Data records Block Start

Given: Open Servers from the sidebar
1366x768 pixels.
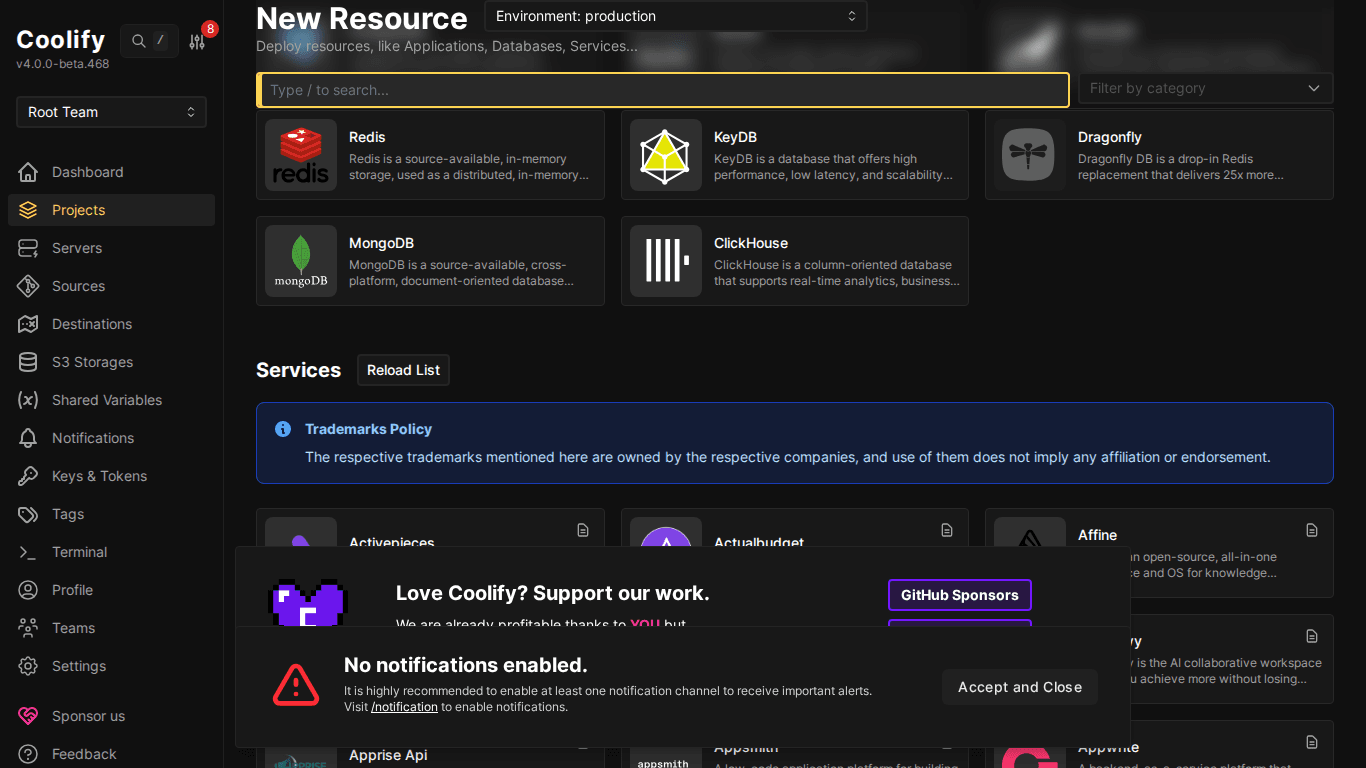Looking at the screenshot, I should point(77,248).
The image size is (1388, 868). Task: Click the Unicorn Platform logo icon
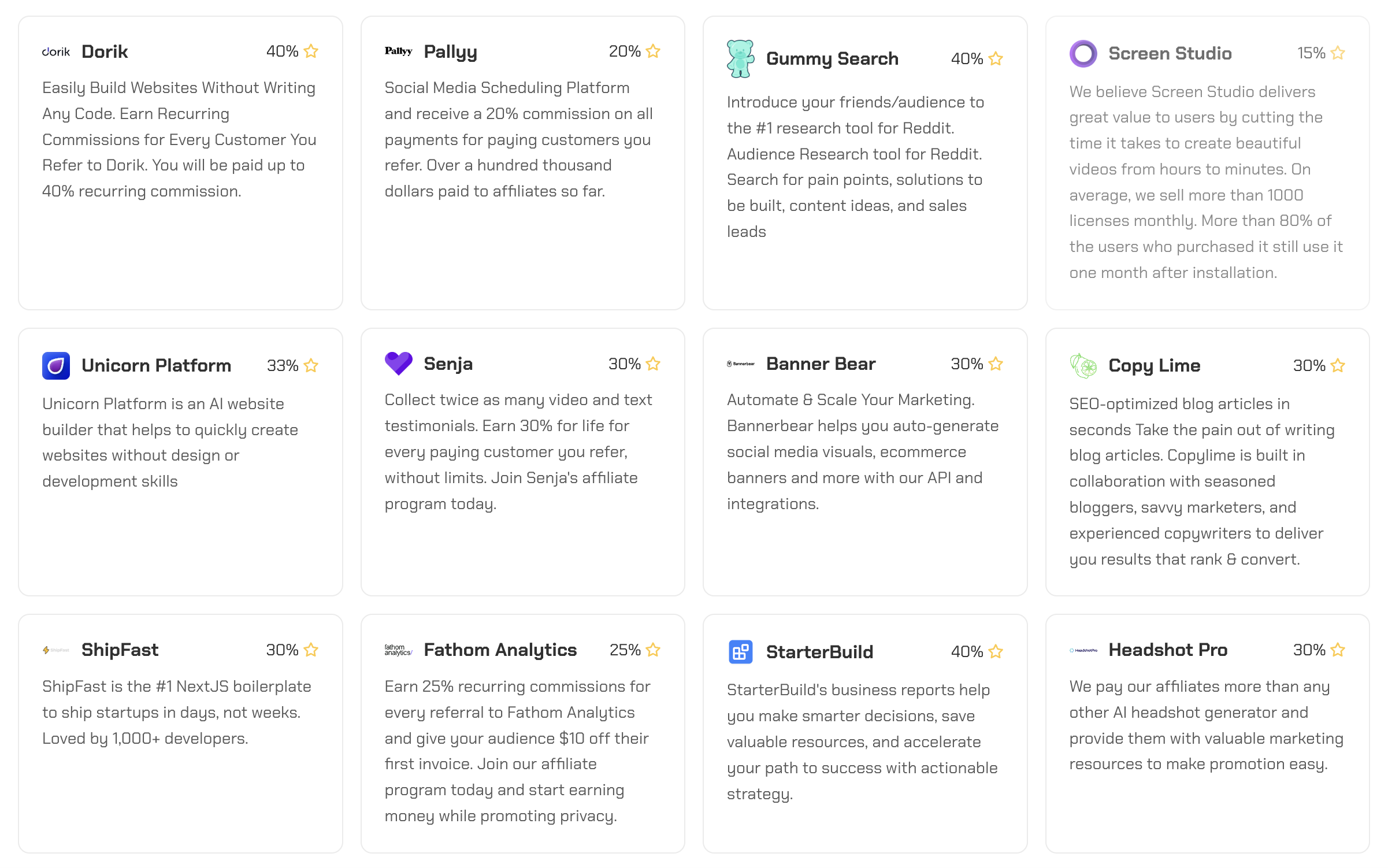(x=56, y=365)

Data records Block End

Description of the task:
What is needed is an exact copy of all the data, with no images in it.

Result of the task:
Given: Open Servers from the sidebar
1366x768 pixels.
Looking at the screenshot, I should point(77,248).
The image size is (1388, 868). Task: Click the Unicorn Platform logo icon
(x=56, y=365)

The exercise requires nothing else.